Morgan Stanley now owns 65 percent of the brokerage after paying Citigroup Inc. $1.89 billion for an additional 14 percent stake in September following a two-month fight over the value of the venture. The two banks agreed on a valuation for the purchase of the remaining 35 percent stake, which Morgan Stanley must acquire by June 2015. The firm will probably ask the Federal Reserve for approval to purchase the rest next year, a person briefed on the bank’s thinking said in October.

The brokerage is seeking to boost revenue through more lending and moving additional client assets into managed accounts, Fleming said. The average annualized revenue per adviser in the third quarter was $790,000. About 1,900 of the firm’s 16,829 brokers produce more than $1 million in annual revenue, he said.

Morgan Stanley tweaked the pay structure last year as well.

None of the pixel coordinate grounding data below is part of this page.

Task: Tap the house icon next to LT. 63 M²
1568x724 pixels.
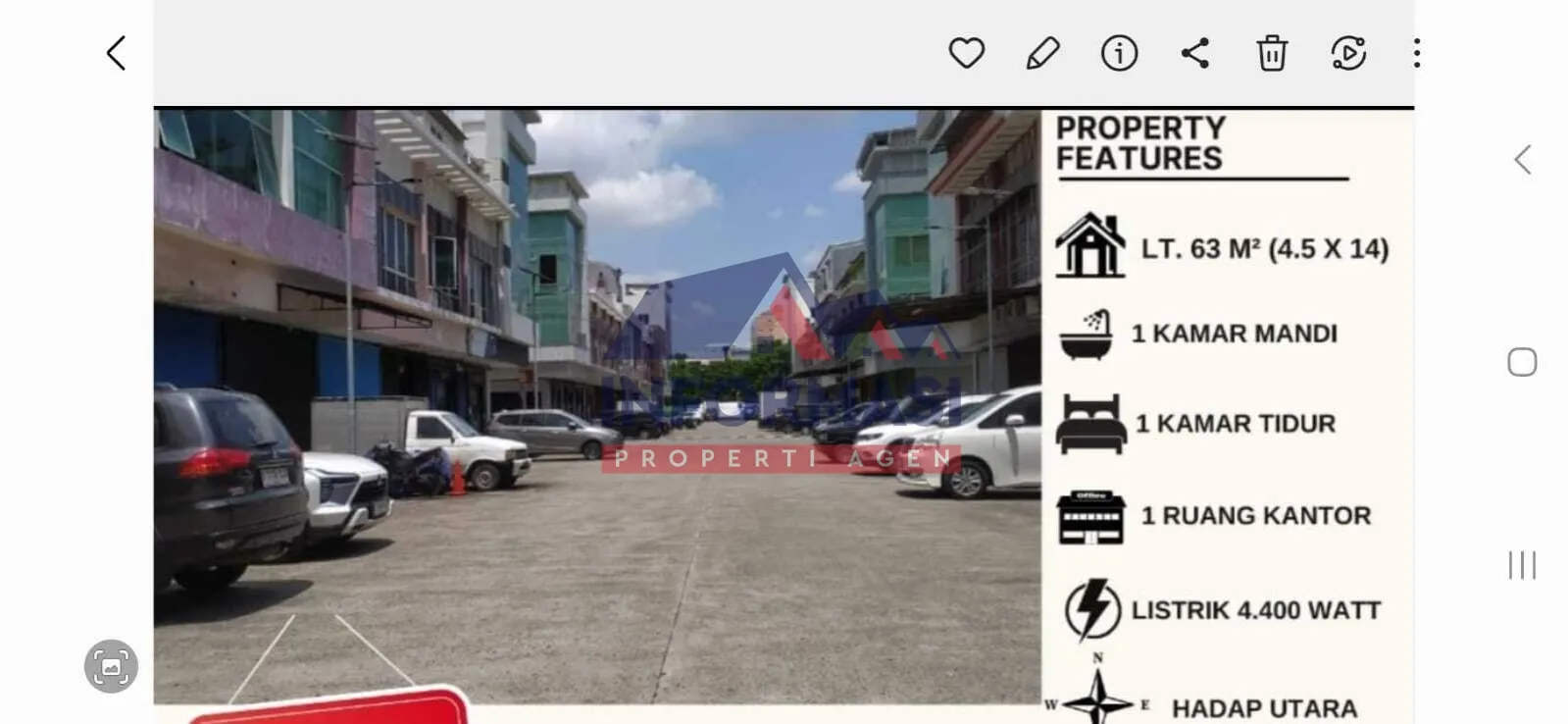Action: coord(1089,245)
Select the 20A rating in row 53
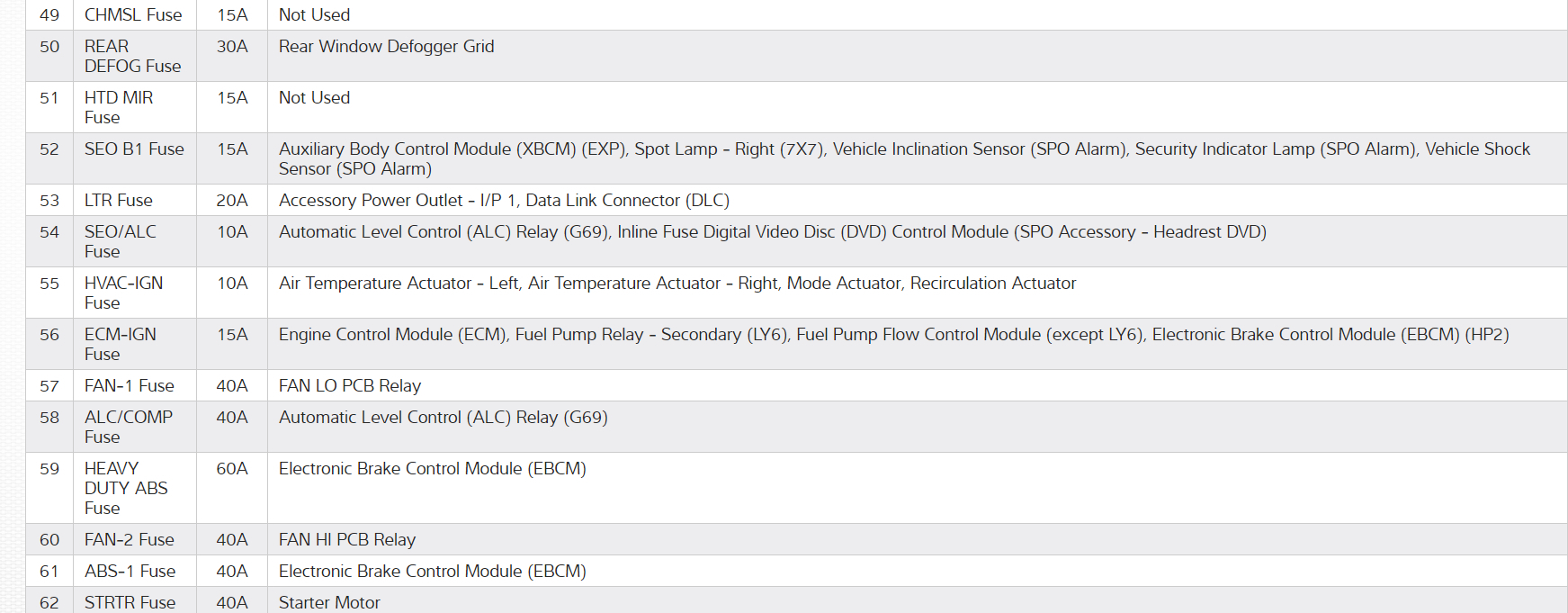 [x=232, y=201]
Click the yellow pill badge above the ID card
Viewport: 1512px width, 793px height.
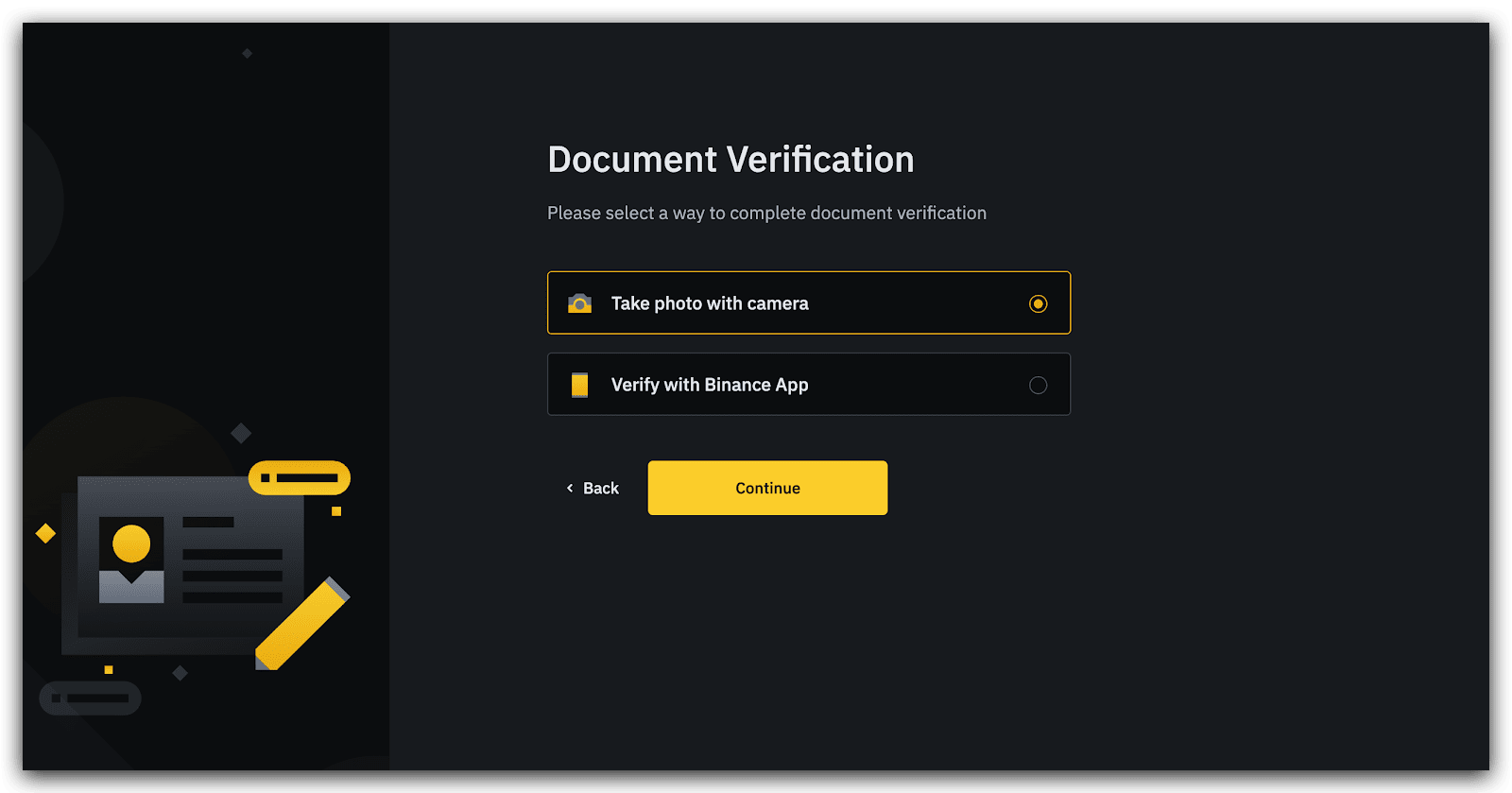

The firm raised the minimum amount of revenue a broker must generate to avoid pay cuts to $300,000 from $250,000. It also reduced bonuses based on revenue production by 1 percentage point across the board, while introducing new bonuses for bringing in assets and making loans to customers, a person briefed on the plan said at the time.

Employees across Wall Street are facing pay cuts or losing their jobs as revenue growth wanes and shareholders demand higher returns. JPMorgan Chase & Co.’s bonus pool for its corporate and investment bank may shrink as much as 2 percent this year as the firm completes performance reviews, three executives with direct knowledge of the process said yesterday.